Hello, several days i discovered my husband's secret hobby which was frequenting Erotic massage places, where he was getting a shower and a nude massage with extra services from those poor women. I told him that's it. I told him that if he would ever do that it would be the end of our marriage, because i find it disgusting and would not be able to get over it. I told him i am filing for divorce and he jumped and started blaming me for not being able to forget and forgive. How can i forgive years of cheating? this was not just a one night stand. And not just that but when i think of what he was doing with those poor girls i get shivers. I moved out and i am currently living with my parents. What can't he understand? he knew this would happen so why?


----------



## BetrayedAgain7 (Apr 27, 2013)

Most cheaters get angry or resentful when you burst their "love" bubbles.

Take no notice. Move on.


----------



## Blossom Leigh (Mar 27, 2014)

It's called blame shifting

Totally within your realm of laying that boundary... you called that behavior unacceptable... end of story. It is not a behavior you are willing to live with or participate.

He is abusing the concept behind "forgive and forget"... 

Reconciliation involves repentance which is a 180 turn from unacceptable behavior.

He needs a hard dose of reality...


----------



## Blossom Leigh (Mar 27, 2014)

His abuse of "forgive and forget" is an attempt to control you.

When someone uses "Fear, Obligation or Guilt" in order to control you it is called Emotional Blackmail and is abusive.

There is a book called Emotional Blackmail that would help you keep your head above water on this one if you felt you needed it.

Also.. the Out of the Fog website, defines various abusive behaviors.


----------



## Jellybeans (Mar 8, 2011)

This is a standard reaction from someone who has cheated on their spouse.

It is not uncommon at all.


----------



## Pattiroxxi (May 3, 2014)

Jellybeans said:


> This is a standard reaction from someone who has cheated on their spouse.
> 
> It is not uncommon at all.



But he knew what will happen if i will find out, so it's kind of pathetic...


----------



## lenzi (Apr 10, 2012)

Pattiroxxi said:


> But he knew what will happen if i will find out, so it's kind of pathetic...


His priorities are clear.

You need to no longer concern yourself with why he's angry or why he reacts the way he does.


----------



## Thorburn (Nov 23, 2011)

In 1979 I was stationed overseas with the military. My supervisor was stealing mail and selling it on the black market. Everything came through the mail system, so if you ordered bluejeans from say Sears, they came in the mail. We could get $80 to $100 for a pair of Levi's or Wrangler's on the black market. During the court's martial, it was determined that my supervisor had stolen about $300,000 worth of merchandise and made about 2 million dollars.

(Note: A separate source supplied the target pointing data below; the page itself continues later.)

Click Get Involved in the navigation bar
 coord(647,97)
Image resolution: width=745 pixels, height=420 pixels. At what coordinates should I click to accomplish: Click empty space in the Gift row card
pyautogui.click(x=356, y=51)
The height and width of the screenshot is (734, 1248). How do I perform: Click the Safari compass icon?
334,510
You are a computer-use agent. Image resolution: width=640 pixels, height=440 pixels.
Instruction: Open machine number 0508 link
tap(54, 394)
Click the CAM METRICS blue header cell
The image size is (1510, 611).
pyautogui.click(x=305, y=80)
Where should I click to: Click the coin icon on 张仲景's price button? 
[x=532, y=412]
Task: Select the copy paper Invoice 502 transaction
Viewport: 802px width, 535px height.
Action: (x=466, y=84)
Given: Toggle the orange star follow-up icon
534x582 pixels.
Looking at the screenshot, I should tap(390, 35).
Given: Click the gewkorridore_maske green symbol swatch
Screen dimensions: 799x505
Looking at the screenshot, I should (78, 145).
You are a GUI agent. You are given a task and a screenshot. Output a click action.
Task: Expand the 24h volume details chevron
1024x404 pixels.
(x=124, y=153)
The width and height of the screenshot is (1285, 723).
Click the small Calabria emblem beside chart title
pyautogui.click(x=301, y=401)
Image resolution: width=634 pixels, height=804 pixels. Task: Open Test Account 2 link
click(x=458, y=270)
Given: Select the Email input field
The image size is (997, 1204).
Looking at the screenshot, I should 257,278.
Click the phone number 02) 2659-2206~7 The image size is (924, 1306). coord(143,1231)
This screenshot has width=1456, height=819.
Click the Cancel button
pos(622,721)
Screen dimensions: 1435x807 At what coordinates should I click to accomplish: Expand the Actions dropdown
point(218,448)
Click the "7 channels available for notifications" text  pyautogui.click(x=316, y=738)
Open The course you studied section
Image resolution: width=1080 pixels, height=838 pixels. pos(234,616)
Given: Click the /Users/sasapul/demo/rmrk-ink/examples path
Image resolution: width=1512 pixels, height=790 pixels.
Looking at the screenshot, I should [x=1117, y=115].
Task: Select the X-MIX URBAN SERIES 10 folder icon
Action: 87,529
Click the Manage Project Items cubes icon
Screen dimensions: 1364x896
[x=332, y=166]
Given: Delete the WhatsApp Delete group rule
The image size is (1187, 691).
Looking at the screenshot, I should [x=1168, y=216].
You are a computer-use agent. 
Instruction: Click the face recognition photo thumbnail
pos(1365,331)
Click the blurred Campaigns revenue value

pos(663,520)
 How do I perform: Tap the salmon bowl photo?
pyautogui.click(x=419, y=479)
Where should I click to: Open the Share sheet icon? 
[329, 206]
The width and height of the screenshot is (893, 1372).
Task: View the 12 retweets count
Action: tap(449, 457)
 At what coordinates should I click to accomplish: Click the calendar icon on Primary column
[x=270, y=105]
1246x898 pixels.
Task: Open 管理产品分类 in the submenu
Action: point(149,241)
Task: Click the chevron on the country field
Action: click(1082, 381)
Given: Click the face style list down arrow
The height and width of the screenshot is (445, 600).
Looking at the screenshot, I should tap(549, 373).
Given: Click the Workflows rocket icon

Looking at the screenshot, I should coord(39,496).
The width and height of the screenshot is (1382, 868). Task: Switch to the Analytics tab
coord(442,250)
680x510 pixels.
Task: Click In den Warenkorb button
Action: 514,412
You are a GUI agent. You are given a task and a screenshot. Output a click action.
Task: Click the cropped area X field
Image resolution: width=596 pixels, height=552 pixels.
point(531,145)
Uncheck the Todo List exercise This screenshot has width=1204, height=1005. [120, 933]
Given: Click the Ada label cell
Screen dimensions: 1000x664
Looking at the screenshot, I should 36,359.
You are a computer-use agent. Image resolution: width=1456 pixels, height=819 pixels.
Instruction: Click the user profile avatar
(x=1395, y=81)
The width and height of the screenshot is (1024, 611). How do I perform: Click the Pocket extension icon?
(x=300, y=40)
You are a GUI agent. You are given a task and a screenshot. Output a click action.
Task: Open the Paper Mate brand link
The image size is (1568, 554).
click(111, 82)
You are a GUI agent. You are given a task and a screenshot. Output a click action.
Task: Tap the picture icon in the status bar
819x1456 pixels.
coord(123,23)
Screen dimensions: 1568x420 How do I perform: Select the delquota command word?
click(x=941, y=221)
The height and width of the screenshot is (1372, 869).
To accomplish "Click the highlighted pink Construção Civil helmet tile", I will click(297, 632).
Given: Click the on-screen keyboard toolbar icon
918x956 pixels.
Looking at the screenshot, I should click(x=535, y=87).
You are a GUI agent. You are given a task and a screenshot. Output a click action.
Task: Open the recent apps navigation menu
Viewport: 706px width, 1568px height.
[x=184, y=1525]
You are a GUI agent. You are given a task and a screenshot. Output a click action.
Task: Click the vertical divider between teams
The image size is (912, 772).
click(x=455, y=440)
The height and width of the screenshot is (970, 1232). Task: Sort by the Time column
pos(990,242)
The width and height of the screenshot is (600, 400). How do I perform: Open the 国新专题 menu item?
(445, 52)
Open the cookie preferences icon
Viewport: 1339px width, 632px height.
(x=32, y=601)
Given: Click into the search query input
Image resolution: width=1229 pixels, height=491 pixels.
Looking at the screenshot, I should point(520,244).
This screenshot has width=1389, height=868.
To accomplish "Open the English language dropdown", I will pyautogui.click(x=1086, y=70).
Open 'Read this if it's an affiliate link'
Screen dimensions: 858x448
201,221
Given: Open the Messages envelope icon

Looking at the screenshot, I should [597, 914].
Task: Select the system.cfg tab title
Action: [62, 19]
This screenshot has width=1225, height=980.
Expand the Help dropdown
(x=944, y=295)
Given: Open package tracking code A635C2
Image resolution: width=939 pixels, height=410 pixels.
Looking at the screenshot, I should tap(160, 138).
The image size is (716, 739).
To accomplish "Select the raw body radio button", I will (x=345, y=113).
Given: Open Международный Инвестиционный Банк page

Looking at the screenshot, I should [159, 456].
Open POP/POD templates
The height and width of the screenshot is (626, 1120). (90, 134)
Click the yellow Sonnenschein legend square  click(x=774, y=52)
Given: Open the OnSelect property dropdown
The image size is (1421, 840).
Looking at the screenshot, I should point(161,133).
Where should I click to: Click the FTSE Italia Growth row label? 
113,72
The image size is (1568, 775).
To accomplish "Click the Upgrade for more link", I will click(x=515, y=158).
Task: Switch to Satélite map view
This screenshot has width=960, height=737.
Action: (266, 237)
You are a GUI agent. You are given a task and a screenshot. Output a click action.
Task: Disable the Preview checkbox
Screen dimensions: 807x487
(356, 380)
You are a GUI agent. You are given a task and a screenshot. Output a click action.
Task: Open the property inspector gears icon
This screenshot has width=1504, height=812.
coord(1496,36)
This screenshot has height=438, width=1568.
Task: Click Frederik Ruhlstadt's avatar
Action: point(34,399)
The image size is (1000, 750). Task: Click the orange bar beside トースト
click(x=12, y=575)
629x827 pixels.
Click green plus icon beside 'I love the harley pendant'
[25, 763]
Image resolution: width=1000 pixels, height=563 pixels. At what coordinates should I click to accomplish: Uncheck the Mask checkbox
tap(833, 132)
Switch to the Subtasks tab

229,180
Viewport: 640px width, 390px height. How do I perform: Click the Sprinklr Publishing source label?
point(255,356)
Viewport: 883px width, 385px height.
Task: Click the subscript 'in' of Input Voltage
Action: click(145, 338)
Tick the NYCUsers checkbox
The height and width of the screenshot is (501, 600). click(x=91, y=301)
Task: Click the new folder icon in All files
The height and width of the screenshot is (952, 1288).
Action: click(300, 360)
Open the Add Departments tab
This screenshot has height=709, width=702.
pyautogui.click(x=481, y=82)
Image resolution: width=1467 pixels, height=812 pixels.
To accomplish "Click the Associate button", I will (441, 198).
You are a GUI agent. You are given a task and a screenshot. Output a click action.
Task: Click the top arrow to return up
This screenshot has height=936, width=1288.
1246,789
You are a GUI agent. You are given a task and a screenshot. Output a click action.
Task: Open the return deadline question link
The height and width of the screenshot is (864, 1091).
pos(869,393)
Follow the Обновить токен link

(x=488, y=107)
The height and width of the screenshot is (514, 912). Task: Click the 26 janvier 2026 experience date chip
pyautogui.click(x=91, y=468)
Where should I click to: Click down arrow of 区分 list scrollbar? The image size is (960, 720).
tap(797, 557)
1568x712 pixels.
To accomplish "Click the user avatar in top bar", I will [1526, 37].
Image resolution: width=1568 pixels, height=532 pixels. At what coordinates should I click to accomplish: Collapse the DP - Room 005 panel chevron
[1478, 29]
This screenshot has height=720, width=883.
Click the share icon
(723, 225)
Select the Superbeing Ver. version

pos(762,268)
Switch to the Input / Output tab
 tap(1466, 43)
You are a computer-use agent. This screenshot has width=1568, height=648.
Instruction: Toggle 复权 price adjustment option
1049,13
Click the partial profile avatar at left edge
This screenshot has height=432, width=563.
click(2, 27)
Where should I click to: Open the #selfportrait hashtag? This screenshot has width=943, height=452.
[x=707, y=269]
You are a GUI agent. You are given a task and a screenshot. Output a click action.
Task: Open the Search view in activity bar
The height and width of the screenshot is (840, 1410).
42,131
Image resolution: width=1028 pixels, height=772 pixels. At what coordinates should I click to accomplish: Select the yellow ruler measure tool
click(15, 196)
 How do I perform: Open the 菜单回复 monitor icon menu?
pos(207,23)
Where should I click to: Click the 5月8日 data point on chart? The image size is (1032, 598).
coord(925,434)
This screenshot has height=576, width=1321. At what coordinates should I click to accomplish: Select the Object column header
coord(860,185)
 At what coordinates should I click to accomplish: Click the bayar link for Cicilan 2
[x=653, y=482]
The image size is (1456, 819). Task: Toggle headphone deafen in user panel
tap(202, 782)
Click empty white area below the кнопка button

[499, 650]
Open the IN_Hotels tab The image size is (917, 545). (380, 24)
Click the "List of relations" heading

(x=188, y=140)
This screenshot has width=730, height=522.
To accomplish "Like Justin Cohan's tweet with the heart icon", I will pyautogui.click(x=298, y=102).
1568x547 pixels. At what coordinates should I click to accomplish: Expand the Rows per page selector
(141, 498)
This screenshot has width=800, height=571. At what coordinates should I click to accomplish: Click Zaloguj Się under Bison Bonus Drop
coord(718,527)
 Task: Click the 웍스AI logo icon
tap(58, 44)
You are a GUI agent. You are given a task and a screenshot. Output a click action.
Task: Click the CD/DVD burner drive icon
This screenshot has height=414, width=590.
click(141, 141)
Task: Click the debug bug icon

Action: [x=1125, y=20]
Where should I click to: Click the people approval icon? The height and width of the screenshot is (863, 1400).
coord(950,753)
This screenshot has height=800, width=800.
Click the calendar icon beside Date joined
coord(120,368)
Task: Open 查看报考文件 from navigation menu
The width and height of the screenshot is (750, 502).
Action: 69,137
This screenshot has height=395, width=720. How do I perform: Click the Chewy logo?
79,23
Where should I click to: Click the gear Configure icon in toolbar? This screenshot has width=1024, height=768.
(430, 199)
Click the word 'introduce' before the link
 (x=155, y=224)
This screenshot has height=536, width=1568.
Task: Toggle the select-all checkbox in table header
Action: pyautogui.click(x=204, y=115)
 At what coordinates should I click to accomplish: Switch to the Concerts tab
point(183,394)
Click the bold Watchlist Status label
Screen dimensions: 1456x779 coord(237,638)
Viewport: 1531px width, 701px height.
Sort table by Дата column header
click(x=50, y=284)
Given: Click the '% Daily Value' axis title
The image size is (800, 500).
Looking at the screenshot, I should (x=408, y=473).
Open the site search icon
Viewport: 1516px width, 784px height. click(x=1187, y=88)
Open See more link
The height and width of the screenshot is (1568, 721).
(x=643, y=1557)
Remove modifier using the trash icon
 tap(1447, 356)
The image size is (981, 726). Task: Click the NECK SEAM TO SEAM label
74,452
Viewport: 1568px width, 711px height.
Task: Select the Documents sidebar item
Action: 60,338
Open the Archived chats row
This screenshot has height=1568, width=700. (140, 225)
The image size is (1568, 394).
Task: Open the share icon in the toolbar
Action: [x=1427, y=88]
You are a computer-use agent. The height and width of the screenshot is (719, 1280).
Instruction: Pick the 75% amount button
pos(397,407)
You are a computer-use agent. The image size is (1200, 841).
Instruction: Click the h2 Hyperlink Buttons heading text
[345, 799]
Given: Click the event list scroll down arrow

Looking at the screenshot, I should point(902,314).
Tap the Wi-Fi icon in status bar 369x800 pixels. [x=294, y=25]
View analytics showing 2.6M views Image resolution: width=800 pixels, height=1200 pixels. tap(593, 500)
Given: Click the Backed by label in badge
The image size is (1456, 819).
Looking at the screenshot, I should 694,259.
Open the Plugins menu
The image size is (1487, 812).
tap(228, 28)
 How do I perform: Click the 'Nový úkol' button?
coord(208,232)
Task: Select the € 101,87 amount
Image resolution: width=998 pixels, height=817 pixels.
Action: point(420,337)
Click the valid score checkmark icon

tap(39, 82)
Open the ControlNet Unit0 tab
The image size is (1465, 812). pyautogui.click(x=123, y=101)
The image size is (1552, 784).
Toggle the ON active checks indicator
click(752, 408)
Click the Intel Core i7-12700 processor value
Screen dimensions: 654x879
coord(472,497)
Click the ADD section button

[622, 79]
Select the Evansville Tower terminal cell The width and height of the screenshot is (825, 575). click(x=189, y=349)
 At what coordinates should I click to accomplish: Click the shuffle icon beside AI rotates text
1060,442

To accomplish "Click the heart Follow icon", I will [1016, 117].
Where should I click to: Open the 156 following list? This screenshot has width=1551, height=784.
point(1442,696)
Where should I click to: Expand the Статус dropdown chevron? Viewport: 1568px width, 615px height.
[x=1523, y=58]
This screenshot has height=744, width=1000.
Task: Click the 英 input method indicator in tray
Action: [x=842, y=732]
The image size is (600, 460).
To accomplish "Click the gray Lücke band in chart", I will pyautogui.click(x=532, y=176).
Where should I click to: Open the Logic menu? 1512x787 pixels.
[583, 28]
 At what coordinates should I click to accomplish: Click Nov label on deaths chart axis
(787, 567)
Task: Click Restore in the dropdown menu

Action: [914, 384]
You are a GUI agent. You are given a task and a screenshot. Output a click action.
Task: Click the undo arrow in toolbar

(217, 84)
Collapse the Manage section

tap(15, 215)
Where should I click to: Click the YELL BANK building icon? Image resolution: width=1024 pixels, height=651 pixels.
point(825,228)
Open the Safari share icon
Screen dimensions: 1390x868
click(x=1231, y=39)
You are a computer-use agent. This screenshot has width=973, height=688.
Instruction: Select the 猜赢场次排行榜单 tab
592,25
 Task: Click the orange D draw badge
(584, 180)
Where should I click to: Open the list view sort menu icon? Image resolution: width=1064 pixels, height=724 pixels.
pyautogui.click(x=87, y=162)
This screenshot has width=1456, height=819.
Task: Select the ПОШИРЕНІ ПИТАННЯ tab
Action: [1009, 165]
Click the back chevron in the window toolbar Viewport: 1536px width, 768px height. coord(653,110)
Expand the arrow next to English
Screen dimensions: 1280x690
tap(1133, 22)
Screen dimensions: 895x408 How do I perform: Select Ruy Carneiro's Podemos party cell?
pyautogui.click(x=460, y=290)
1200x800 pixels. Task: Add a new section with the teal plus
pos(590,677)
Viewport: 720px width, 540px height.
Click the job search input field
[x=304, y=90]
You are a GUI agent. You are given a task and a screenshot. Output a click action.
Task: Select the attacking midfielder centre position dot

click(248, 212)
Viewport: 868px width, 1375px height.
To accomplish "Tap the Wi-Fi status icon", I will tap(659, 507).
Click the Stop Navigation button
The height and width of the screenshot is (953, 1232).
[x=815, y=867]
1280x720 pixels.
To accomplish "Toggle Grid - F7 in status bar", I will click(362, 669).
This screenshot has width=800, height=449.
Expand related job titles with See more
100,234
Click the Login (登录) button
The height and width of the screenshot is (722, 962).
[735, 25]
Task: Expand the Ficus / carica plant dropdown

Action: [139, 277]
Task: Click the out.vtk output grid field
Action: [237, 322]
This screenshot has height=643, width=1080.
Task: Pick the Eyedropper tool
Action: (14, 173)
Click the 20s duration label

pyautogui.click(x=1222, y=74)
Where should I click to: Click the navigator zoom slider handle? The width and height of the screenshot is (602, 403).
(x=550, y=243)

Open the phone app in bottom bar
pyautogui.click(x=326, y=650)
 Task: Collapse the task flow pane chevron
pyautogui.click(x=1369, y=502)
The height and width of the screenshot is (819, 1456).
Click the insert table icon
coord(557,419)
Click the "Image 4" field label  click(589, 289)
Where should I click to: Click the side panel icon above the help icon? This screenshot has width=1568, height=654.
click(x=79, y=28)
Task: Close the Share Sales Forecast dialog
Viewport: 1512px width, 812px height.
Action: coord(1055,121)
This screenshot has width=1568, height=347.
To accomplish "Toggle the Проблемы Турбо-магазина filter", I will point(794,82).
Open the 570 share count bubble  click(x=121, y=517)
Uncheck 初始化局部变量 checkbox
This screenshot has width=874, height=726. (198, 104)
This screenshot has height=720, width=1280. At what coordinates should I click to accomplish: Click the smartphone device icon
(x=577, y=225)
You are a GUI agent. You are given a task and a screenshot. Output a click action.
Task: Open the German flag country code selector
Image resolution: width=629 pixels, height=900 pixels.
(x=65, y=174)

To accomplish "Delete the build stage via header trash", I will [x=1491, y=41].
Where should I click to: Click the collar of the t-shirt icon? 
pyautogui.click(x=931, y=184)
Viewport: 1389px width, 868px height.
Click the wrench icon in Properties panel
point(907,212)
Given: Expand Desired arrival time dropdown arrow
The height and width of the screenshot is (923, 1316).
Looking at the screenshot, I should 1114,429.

I was the one who started the investigation, reported my boss, and was the key witness.

After he was sentenced (he got several years in military prison), no one in our postal operation would talk to me, except my two new supervisors. There were around 9 of us and not a single one would talk to me for the rest of the time I was stationed there, because I was the "stitch". Fortunately I had other friends and the command and military police were extra friendly to me after the event and some called me their hero for speaking up.

I say all that to say that there are folks that are just morally corrupt. You point out their faults and hold them accountable and they freak.

Since he is angry that you won't forgive him or forget what happened, it shows immaturity on his part. You did nothing more then tell him what the consequences of his actions are and he freaks.

I would suggest you don't try to figure this out. In most cases you will not be able to figure it out.


----------